サッポロビールが今年6月、ノンアルコールビールを飲んだことのある首都圏在住の20代から50代の男女800人を対象に行った調査によると、家庭内に子どもがいる男性回答者の57.2%が、「東日本大震災の後、自宅でノンアルコールビールを飲む機会が増えた」と答えている。その理由としては、6割以上の男性が、「外でお酒を飲むのではなく、家事や育児などの家族サービスのため、自宅でノンアルコールビールを飲むようになった」と回答した。また、震災に備えて、「いつハンドルを握るかわからない」という、“酔えない”消費者心理とも合致している。そうした傾向に対応して、各メーカーともノンアルでも「お酒らしさ」には妥協せず、味の追求が急速に進んでいる。ビールテイスト飲料のヒットに続いて、「サントリーのんある気分」をはじめ、カクテルやワイン、焼酎、果ては甘酒まで、続々と種類も増えている。

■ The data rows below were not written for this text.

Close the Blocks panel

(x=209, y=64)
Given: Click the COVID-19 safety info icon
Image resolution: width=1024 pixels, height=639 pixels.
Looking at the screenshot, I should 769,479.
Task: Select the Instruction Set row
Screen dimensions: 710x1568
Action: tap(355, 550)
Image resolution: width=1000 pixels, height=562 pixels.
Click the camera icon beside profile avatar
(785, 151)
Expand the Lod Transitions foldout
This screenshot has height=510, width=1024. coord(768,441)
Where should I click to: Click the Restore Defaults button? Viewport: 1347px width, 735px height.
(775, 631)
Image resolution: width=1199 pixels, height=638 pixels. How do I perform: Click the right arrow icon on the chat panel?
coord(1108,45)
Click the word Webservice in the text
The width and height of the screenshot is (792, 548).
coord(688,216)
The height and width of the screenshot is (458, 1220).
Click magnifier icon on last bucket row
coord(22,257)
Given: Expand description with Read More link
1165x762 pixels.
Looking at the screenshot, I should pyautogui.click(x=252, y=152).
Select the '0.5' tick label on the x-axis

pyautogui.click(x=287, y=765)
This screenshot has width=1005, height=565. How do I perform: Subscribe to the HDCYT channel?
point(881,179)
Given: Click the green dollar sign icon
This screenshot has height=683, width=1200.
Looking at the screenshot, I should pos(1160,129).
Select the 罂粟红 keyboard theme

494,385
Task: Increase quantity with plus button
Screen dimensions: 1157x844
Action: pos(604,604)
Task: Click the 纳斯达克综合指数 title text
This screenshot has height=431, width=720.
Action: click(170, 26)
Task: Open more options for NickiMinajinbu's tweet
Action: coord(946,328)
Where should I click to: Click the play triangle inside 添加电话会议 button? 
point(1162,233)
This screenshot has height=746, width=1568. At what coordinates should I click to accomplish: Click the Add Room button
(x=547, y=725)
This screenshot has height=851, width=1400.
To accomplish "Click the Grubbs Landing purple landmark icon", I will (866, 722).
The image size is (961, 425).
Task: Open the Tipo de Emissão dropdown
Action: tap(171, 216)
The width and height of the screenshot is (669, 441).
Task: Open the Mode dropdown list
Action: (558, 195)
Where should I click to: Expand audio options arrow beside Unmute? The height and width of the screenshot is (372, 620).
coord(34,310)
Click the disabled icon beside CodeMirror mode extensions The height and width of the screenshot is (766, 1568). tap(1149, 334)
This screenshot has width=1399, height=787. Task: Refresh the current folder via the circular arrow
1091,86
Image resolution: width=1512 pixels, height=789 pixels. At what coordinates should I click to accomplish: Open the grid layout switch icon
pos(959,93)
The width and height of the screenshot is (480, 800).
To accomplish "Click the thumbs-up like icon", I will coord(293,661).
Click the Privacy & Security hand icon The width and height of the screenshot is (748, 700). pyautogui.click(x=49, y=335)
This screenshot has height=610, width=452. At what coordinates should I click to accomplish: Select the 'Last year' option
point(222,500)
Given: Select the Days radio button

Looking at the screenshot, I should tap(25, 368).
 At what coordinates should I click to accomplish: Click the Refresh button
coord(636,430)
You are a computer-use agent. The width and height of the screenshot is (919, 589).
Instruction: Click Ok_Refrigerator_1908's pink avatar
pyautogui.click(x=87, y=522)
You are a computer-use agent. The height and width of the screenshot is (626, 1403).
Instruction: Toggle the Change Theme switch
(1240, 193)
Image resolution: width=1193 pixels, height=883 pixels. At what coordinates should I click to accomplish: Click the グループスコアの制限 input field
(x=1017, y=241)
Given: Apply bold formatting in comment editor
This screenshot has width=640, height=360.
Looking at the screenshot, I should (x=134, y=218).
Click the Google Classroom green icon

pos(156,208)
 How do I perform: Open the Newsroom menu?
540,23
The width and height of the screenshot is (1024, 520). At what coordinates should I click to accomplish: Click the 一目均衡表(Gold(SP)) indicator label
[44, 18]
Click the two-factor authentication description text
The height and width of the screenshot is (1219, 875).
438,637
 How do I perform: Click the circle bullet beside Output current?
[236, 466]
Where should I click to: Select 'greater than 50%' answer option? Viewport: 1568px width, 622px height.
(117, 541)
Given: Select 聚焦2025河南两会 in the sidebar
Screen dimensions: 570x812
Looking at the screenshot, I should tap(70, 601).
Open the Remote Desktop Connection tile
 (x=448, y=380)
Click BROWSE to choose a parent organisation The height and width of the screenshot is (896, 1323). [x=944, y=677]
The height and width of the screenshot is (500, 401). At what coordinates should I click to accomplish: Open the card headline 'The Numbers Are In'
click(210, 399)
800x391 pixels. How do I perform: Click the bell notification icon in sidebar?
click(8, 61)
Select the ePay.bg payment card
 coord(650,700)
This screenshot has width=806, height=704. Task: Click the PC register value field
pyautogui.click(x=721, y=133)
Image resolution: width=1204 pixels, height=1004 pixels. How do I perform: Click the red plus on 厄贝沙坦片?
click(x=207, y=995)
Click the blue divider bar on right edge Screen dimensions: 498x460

「もどき商品」が、まったく別の商品として市民権を得てしまう例は多い。「カニカマ」は本物のカニではないが、もはや一つの商品ジャンルになり、フランスで「スリミ(surimi)」として各家庭の常備品として定着成長している。お酒もどきの「ノンアル」も、食品カテゴリーとして本物に高まりつつある。日本のモノづくりにとって、厳しい規制や制約は時にマイナスではなく、競争力・育成の為の重要なファクターになっているのかもしれない。